In exchange for the higher finance limits, candidates for state offices would be required to file weekly campaign finance reports after they qualify for office and, during the last 10 days of the general election cycle, would be required to provide 24-hour reporting.

Schenck and other Republicans on the panel said the goal of the House bill is not to limit the flow of money into the political system but instead to establish new ground rules that will make it easier to track who gets contributions from whom.

"This will be a dramatic change,’’ said Rep. Dennis Baxley, R-Ocala. "Gone will be the days where people can hide behind a secretive third party group…This is a tremendous step forward in transparency and accountability to voters."

But two Democrats on the panel said the changes don’t go far enough, but commended Republicans for accepting some revisions.

The committee accepted an amendment by Rep. Alan Williams, D-Tallahassee, that strikes a provision in the proposal that would have allowed one candidate to give as much as $10,000 to another candidate. But it rejected his attempts to strike the increase in the campaign finance cap and another that would have streamlined reporting requirements for large organizations, such as unions, whose members make frequent but small contributions.

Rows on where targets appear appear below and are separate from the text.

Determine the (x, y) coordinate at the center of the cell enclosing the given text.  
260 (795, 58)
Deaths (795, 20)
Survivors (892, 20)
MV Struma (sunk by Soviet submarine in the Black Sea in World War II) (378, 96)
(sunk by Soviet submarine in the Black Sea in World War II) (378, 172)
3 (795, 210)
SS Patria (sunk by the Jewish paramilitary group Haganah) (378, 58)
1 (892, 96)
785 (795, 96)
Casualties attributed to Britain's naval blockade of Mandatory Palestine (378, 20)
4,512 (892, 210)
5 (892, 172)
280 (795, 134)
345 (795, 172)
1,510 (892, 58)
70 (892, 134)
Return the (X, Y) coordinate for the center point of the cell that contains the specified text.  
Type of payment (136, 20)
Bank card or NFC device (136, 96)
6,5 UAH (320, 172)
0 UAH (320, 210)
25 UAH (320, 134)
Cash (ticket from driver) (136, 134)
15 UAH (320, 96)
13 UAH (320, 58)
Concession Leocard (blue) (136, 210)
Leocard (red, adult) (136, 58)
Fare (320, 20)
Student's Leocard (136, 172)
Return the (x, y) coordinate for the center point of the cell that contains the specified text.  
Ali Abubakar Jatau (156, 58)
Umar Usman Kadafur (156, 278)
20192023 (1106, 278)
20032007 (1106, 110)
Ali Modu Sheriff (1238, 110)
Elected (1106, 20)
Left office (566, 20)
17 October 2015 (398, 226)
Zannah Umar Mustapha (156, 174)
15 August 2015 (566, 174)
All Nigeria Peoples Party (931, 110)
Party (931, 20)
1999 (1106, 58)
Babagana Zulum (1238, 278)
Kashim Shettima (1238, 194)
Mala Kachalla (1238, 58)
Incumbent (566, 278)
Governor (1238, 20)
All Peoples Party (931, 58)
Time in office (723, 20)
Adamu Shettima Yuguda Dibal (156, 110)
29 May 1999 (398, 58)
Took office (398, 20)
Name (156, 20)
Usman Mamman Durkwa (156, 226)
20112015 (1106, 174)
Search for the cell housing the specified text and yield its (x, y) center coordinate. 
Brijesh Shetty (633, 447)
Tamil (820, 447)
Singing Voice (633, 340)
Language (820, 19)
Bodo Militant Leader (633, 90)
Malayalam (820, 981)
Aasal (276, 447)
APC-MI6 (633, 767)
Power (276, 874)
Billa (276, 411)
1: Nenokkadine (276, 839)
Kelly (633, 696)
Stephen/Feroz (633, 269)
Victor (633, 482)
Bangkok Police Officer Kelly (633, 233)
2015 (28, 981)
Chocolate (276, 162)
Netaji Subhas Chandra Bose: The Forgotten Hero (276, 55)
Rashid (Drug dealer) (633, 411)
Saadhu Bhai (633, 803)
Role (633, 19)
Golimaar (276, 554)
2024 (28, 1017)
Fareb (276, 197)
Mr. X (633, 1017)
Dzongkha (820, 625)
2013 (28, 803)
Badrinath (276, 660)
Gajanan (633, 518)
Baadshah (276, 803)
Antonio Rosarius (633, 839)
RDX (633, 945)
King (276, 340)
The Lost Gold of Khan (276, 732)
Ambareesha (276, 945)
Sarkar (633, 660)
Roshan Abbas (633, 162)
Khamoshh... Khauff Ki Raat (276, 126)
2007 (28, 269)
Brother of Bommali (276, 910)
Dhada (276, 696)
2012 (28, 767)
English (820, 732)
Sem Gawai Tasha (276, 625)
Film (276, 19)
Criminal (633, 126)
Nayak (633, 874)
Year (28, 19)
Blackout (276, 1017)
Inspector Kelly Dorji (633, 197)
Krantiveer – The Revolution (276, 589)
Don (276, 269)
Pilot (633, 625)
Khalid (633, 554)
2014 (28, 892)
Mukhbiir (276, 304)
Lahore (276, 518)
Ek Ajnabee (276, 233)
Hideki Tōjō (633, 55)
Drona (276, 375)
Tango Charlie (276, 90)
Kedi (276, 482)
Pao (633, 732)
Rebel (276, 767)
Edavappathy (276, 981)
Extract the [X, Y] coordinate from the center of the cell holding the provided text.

Williams voted against the bill because, he said, “certain provisions of his bill, while maybe well intentioned, still favor incumbents, me included.’’

Senate Ethics and Elections Chairman Jack Latvala, R-Clearwater, has said he won’t support the House bill and doubts claims that it can be considered real reform. He said the House bill will increase the arms race of campaign cash into the system, and won’t end the shell game because big donors who want to shield their intentions can write big checks to the party, which won’t face the same disclosure requirements as candidates and political committees.

"Every candidate can get up to $10,000 per contributor and give an unlimited amount to the party, and that leads to a whole new area for money,’’ he told the Herald/Times last month. Latvala said the Senate instead will try to rein in CCEs and increase campaign disclosure when it releases its campaign finance proposal early next month.

Weatherford has called CCEs a failed concept and accused Latvala of "political posturing."

Campaign watchdogs Common Cause of Florida and the League of Women Voters commended the House for banning CCEs, but urged lawmakers to lower the campaign cap. Integrity Florida, an ethics watchdog group which has called for 24-hour disclosure of all campaign contributions in exchange for unlimited contributions, supports the House bill.